Der Kurgarten in Bad Neuenahr-Ahrweiler. Axel Hausberg

Bad Neuenahr. Eine Woche lang bot die BI „lebenswerte Stadt“ vielseitige Impulse rund um eine behutsame Neugestaltung der Kurparkliegenschaften. Eine Ausstellung präsentierte gelungene Baubeispiele anderer Städte. Insbesondere die Vorträge renommierter Fachleute trugen zu lebendigen Diskussionen bei, die auch offene Fragen an den Tag brachten. Drei davon beantworten nun diese Referenten der Ausstellungswoche.

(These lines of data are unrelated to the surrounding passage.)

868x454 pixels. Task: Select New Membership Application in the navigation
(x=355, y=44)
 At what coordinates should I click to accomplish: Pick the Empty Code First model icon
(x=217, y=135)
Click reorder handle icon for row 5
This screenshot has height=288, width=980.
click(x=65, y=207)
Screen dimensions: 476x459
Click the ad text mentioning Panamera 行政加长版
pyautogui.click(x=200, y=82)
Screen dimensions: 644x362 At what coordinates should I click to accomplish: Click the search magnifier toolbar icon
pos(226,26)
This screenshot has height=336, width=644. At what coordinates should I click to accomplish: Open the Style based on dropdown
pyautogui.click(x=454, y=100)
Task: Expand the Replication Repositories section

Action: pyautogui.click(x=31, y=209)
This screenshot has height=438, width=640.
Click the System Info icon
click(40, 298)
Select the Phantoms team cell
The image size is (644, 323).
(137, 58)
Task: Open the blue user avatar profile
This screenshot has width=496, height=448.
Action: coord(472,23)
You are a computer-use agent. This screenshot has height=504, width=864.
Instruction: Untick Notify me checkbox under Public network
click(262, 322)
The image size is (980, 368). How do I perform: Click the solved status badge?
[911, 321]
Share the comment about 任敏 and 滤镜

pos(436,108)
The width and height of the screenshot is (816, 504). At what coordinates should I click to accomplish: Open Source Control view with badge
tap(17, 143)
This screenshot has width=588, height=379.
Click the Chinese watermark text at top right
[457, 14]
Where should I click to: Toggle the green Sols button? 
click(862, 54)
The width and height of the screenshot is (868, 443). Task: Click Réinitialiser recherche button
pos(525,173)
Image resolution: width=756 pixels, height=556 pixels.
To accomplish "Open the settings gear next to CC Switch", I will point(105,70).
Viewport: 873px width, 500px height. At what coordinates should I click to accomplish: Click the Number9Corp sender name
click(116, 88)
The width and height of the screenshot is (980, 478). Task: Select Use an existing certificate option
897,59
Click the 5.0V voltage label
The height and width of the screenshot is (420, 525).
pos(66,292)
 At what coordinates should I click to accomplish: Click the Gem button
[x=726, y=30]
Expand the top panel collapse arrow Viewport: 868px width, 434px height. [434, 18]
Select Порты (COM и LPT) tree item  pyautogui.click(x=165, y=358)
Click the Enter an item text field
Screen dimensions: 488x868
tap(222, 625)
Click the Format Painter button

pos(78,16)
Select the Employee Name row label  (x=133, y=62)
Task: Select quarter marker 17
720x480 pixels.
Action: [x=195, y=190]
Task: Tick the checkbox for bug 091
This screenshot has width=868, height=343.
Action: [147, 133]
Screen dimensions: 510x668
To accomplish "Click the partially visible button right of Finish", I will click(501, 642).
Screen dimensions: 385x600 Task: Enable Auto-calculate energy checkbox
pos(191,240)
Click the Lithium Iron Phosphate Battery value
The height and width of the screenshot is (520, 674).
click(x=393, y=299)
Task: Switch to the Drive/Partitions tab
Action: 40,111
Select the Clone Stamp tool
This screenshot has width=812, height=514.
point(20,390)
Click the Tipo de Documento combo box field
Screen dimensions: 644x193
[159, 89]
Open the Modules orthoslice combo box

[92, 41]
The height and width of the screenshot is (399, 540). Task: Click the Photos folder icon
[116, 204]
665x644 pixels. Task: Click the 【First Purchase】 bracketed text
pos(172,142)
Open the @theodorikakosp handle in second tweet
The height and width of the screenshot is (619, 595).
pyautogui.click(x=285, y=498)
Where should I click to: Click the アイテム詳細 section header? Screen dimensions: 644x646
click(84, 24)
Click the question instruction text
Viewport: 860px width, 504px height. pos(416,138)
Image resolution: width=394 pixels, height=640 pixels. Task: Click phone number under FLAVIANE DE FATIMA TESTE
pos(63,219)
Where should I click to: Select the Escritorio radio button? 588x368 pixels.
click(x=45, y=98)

1. Klar ist, das Kurviertel steht unter Ensembleschutz. Damit ist noch nicht geklärt, inwieweit die einzelnen Gebäude ebenfalls geschützt sind. Wie ist die Lage? Dr. Martin Bredenbeck, Geschäftsführer des Rheinischen Vereins für Denkmalpflege und Landschaftsschutz, antwortet: In die Denkmalliste des Kreises Ahrweiler ist der Kurbezirk als bauliche Gesamtanlage/ Denkmalzone nach §5 Abs. 1.1 des Denkmalschutzgesetzes Rheinland-Pfalz eingetragen. Auf diese Weise werden Ensembles gewürdigt, die aus mehreren Gebäuden bestehen und die zusammen Zeugnis geben von einer bestimmten Gesamtplanung oder von einer Geschichte – in diesem Falle der Kurgeschichte. Zu dem unter Denkmalschutz stehende Ensemble in Bad Neuenahr gehören auch die Kuranlagen nach Entwurf von Herman Weiser, mit den beiden Hallen, dem Wandelgang, der Orchestermuschel und den Kolonnaden ausdrücklich dazu. Die Aussage der Stadt, dass keines der Gebäude einen Denkmalwert besitze, ist vor diesem Hintergrund nicht verständlich. Schließlich behält ein Ensemble nur dann seinen Wert, wenn seine Einzelbauten besonderen Schutz genießen. Hinzu kommt, dass die Weisersche Anlage an sich von hoher Bedeutung ist – ein einzigartiges Zeugnis dieser Epoche für Rheinland-Pfalz, vermutlich für ganz Deutschland. Gerade mit Blick auf das Kulturerbejahr (2018), auf 100 Jahre Bauhaus (2019) und auf die Landesgartenschau (2022) bieten sich gute Chancen, ein Zeugnis zu setzen für sensiblen Umgang mit Geschichte und baukulturellem Erbe. Ein Aushängeschild für die Stadt zu gestalten. Auch der Denkmalrat, der die „Landesdenkmalbehörde“ berät, hat den Wert der Kurparkliegenschaften erkannt, und bittet in seinem Schreiben an den Kultusminister eindrücklich um sorgfältige Prüfung der baufachlichen Fragen und sieht in der vorhandenen Substanz eine Chance.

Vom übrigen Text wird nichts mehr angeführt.